Introduction

StarlingX is a fully integrated edge cloud software stack that provides everything needed to deploy an edge cloud on one, two, or up to 100 servers.

Key features of StarlingX include:

  • Provided as a single, easy to install package that includes an operating system, storage and networking components, and all the cloud infrastructure needed to run edge workloads.

  • Optimized software that meets edge application requirements.

  • Designed with pre-defined configurations to meet a variety of edge cloud deployment needs.

  • Tested and released as a complete stack, ensuring compatibility among open source components.

  • Included fault management and service management capabilities, which provide high availability for user applications.

  • Optimized by the community for security, ultra-low latency, extremely high service uptime, and streamlined operation.

Download the StarlingX ISO image from the StarlingX mirror.

[Source data]
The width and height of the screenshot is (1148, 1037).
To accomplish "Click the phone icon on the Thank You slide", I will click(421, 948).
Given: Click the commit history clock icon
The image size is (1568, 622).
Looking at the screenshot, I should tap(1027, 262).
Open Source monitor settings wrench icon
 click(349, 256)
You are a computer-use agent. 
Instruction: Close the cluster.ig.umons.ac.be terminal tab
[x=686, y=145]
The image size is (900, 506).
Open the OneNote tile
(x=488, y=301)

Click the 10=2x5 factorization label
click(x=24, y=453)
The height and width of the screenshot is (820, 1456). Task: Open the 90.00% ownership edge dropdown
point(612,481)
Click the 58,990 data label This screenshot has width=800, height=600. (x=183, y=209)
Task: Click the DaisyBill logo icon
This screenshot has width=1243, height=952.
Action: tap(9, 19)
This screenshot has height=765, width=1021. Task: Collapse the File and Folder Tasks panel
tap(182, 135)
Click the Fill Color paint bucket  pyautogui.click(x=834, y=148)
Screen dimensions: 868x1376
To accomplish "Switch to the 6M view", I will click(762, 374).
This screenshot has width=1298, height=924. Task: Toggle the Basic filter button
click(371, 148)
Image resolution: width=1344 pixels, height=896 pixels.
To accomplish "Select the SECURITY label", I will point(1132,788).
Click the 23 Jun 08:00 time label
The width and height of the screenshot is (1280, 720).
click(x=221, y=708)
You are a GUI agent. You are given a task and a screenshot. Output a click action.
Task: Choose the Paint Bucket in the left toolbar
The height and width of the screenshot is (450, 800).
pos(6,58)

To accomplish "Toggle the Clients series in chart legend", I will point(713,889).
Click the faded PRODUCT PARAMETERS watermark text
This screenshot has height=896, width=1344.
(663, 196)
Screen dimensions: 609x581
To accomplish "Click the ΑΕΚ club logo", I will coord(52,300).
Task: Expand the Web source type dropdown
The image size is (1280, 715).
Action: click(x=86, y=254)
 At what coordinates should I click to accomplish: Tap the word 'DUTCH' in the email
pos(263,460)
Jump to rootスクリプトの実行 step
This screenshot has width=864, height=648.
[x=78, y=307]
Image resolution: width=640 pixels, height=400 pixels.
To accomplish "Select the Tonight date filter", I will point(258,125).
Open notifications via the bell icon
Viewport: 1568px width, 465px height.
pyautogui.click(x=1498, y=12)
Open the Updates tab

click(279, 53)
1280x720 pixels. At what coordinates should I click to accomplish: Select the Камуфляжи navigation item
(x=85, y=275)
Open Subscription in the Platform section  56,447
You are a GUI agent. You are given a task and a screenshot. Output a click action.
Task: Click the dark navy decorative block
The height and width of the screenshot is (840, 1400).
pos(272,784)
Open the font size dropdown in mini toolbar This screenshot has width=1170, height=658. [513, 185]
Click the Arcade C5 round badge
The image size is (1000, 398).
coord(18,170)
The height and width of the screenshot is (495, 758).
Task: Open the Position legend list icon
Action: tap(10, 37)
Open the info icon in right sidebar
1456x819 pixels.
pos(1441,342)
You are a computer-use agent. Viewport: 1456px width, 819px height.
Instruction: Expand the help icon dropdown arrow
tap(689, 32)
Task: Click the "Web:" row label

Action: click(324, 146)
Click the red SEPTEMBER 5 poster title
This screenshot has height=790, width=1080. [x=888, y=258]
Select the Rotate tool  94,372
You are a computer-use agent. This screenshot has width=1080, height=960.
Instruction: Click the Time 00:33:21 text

* _OBJECTIVE 1_
Answer these questions using the StarlingX introduction:
(a) What is the largest number of servers an edge cloud can be deployed on with StarlingX?
(b) Which capabilities provide high availability for user applications?
(c) Where can the StarlingX ISO image be downloaded from?
* _OBJECTIVE 2_
Translate this sentence from the StarlingX introduction into Spanish: "StarlingX is a fully integrated edge cloud software stack that provides everything needed to deploy an edge cloud on one, two, or up to 100 servers."

* _CORRECT OUTPUT 1_
(a) Up to 100 servers.
(b) Fault management and service management capabilities.
(c) The StarlingX mirror.

* _CORRECT OUTPUT 2_
StarlingX es una pila de software de nube perimetral totalmente integrada que proporciona todo lo necesario para implementar una nube perimetral en uno, dos o hasta 100 servidores.